CLEVELAND July 26, 2011 Case Western Reserve University School of Medicine has received a $2.1 million grant from the National Center for Research Resources, part of the National Institutes of Health (NIH), to expand basic research models for the study of cystic fibrosis (CF).

CF is an inherited disease that causes thick, sticky mucus to build up in the lungs and digestive tract. The four-year NIH grant was awarded to Mitchell Drumm, PhD, and Craig Hodges, PhD, co-investigators of the research supported by the grant.

Drumm is professor of Pediatrics and Genetics at the Case Western Reserve School of Medicine, and vice chair for research in Pediatrics. He co-discovered the gene that causes CF, CFTR, along with Francis Collins, MD, PhD, the noted physician-geneticist and current director of the NIH. Hodges is an assistant professor of Pediatrics and Genetics at the Case Western Reserve School of Medicine as well.

Together, Drumm and Hodges have developed and studied a series of basic research models that have contributed significantly to the research community's understanding of CF and examined the effects of correcting the genetic defect in CF using these models. The newly secured grant provides the researchers the resources necessary to advance CF research through the development of additional basic research models.

"Basic research is critical in helping investigators pinpoint the cellular and molecular mechanisms that cause CF in order to determine how they can be reversed," Drumm said. "As there are currently a number of therapeutic approaches designed to correct CF gene function, it is important to understand what aspects of the disease can be corrected, or even reversed."

Such research entails the study of mouse genetics to better understand CF. Drumm and Hodges co-direct an animal core facility with the most comprehensive collection of CF mouse models in the world. With the new NIH grant, Drumm and Hodges plan to generate even more of these basic research models.

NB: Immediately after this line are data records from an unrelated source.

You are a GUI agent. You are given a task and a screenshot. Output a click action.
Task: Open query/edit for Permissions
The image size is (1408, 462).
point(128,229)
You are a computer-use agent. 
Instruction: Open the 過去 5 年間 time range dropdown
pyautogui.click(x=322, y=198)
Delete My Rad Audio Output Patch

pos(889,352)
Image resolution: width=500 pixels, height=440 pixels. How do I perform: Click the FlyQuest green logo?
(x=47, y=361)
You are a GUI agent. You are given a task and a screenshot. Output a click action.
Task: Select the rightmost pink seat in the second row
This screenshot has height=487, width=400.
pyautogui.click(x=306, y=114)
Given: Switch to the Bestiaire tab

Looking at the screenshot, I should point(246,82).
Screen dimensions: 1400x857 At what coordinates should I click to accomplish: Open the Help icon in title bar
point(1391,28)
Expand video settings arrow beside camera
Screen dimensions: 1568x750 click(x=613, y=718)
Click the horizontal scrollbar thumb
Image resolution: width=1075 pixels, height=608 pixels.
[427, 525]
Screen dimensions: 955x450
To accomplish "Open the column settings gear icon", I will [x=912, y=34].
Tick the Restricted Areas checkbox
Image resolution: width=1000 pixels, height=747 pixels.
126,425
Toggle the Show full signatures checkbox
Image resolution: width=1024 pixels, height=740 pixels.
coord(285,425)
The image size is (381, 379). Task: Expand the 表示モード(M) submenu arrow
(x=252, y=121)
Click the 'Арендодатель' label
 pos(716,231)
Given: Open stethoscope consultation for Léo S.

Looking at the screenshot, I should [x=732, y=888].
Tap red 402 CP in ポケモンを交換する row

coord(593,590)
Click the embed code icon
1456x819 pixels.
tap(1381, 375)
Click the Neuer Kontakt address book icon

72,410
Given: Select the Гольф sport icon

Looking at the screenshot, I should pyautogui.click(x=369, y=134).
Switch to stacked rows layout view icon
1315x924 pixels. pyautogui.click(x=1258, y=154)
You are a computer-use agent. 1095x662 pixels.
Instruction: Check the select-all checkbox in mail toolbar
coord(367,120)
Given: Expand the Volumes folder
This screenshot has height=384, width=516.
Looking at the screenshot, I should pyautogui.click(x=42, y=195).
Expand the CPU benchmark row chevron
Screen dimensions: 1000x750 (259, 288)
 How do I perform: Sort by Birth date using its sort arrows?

The models developed thus far include mice with different versions of the CF gene, each with a different amount of function, so that researchers can determine the critical levels of the gene function for the manifestation of any disease-related characteristic.

Recently, these researchers generated models that allow them to turn the CF gene on or off in different organs of the body, or at different times in the life of the animal. Turning the gene off enables researchers to determine how the gene directly and indirectly affects different organs, while turning it on allows researchers to assess the effects of correcting the CF gene. Their work with these mice has shown that the effects of the disease on the lungs and digestive system are more complex than originally thought, involving not only the cells lining those organs, but also the immune system and other types of cells. One of the apparent ramifications is that there may be targets for therapy not previously considered.

"Our hope is that we'll find out where in the body and when we need to focus our attention for therapies. This is a devastating disease for the children affected by it, and for their families, so anything we might do to improve the health of these kids would be of great significance."